> _Extracted information_
*** Block opens ***
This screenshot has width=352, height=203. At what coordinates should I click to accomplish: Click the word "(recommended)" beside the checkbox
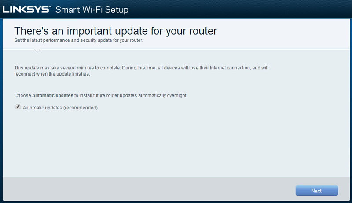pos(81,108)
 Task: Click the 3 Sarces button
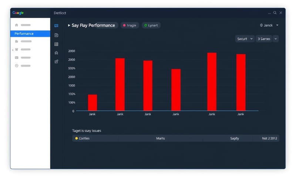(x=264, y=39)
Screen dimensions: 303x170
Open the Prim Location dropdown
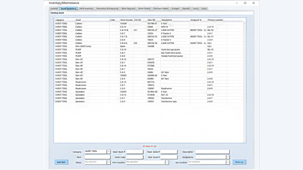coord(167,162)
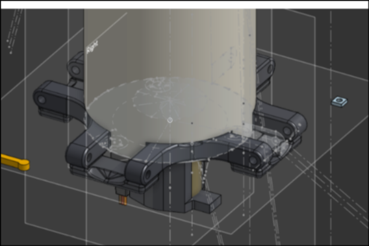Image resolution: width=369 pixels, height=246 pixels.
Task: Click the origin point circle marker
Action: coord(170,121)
*** Block closes ***
*** Block opens ***
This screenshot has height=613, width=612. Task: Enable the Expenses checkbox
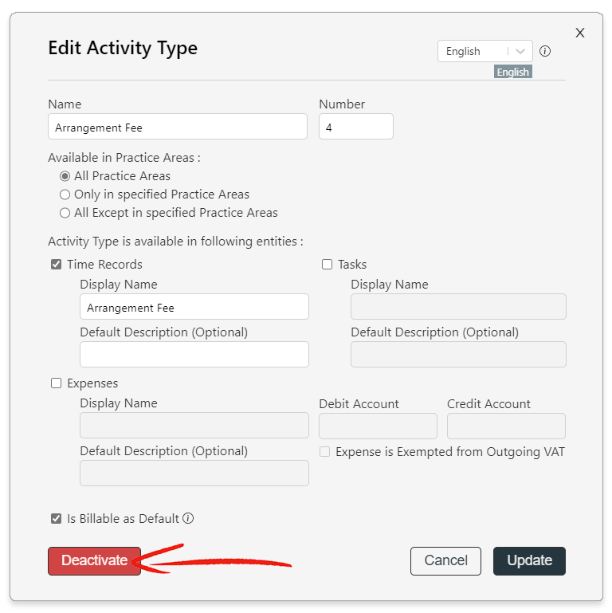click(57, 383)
*** Block closes ***
> _Instructions for the task_
From the line with "This screenshot has width=352, height=203." up to and including the line with "Screen dimensions: 303x170" above, retype every line exactly and nothing more; leave out the pictures.

> _Solution to the exercise_
This screenshot has width=352, height=203. At what coordinates should I click to accomplish: Click the word "(recommended)" beside the checkbox
pos(81,108)
 Task: Click the 3 Sarces button
(x=264, y=39)
Screen dimensions: 303x170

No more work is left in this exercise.